### WHAT IS EXPECTED
Repeat the records in full and exactly, omitting pictures.

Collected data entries
^^^^
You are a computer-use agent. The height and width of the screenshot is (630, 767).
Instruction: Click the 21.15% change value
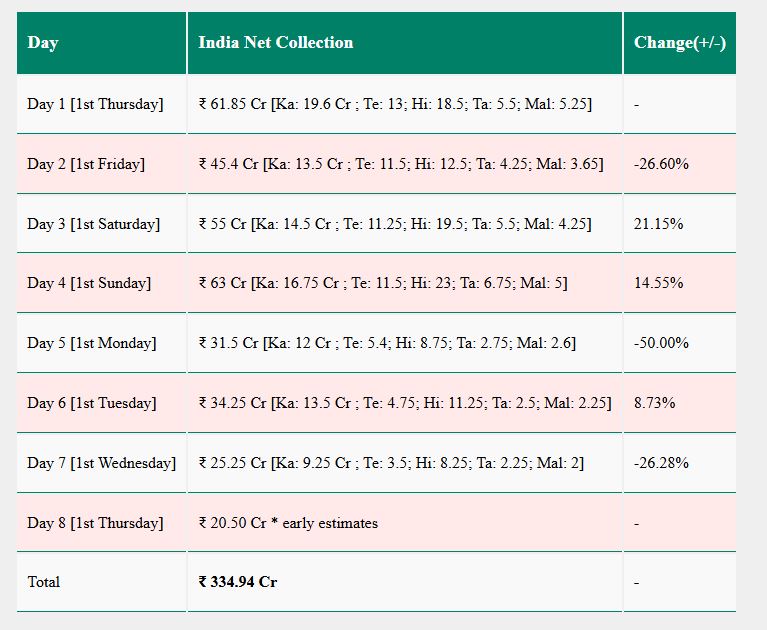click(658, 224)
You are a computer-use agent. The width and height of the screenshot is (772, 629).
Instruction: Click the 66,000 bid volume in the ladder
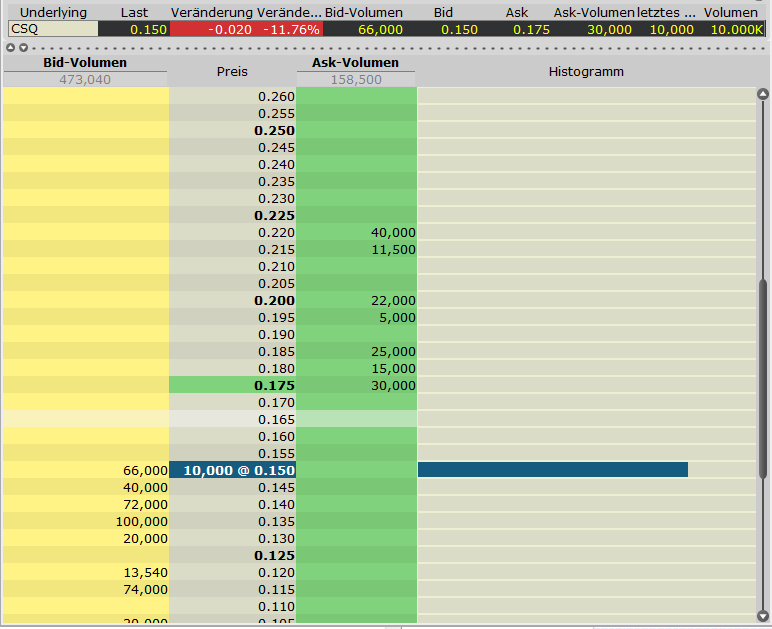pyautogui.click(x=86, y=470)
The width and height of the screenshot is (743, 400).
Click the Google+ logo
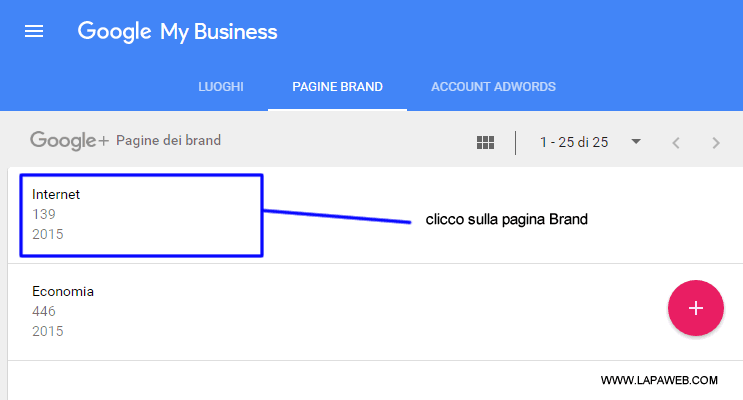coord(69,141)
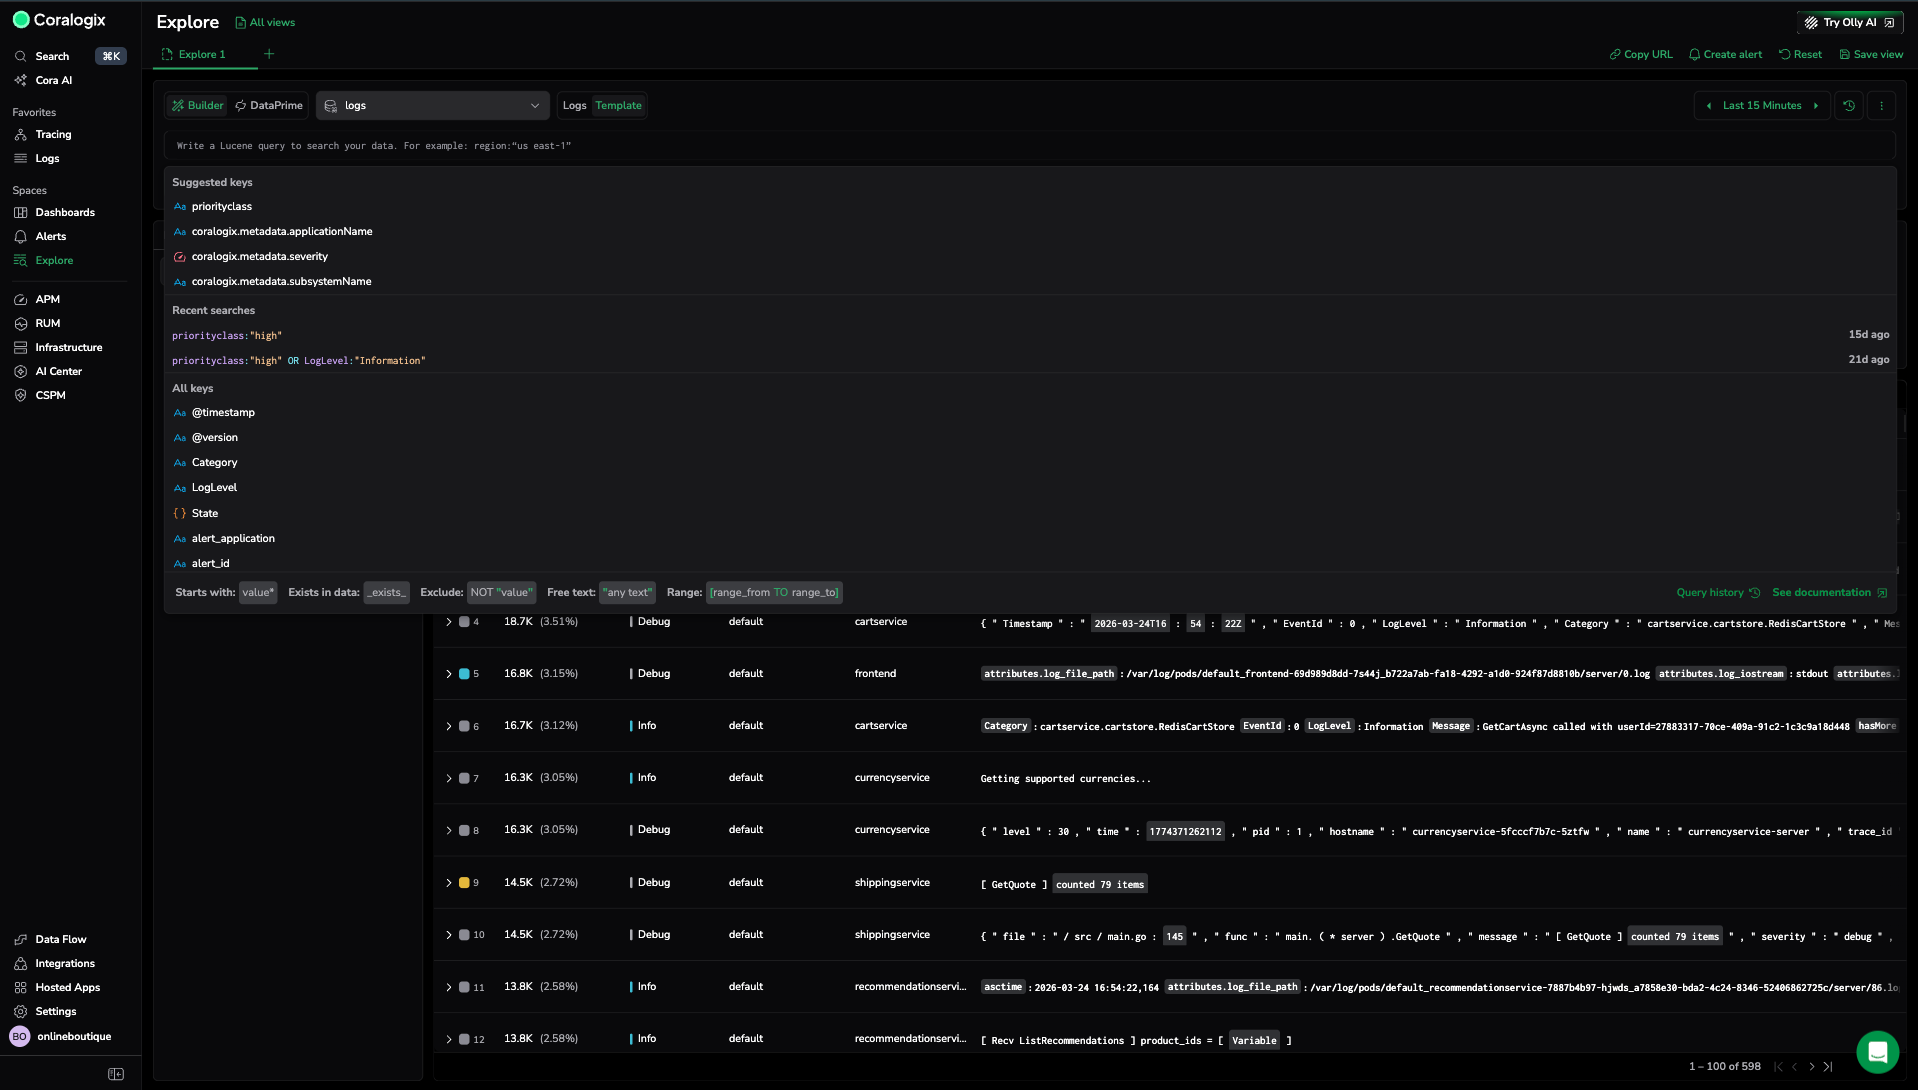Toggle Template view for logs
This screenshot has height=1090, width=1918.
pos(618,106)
^^^^
### THE COMPLETED TASK
You are a computer-use agent. The height and width of the screenshot is (630, 767).
Instruction: Click the 21.15% change value
click(658, 224)
You are a computer-use agent. The width and height of the screenshot is (772, 629).
Instruction: Click the 66,000 bid volume in the ladder
pyautogui.click(x=86, y=470)
The width and height of the screenshot is (743, 400).
Click the Google+ logo
coord(69,141)
Toggle Template view for logs
This screenshot has height=1090, width=1918.
pos(618,106)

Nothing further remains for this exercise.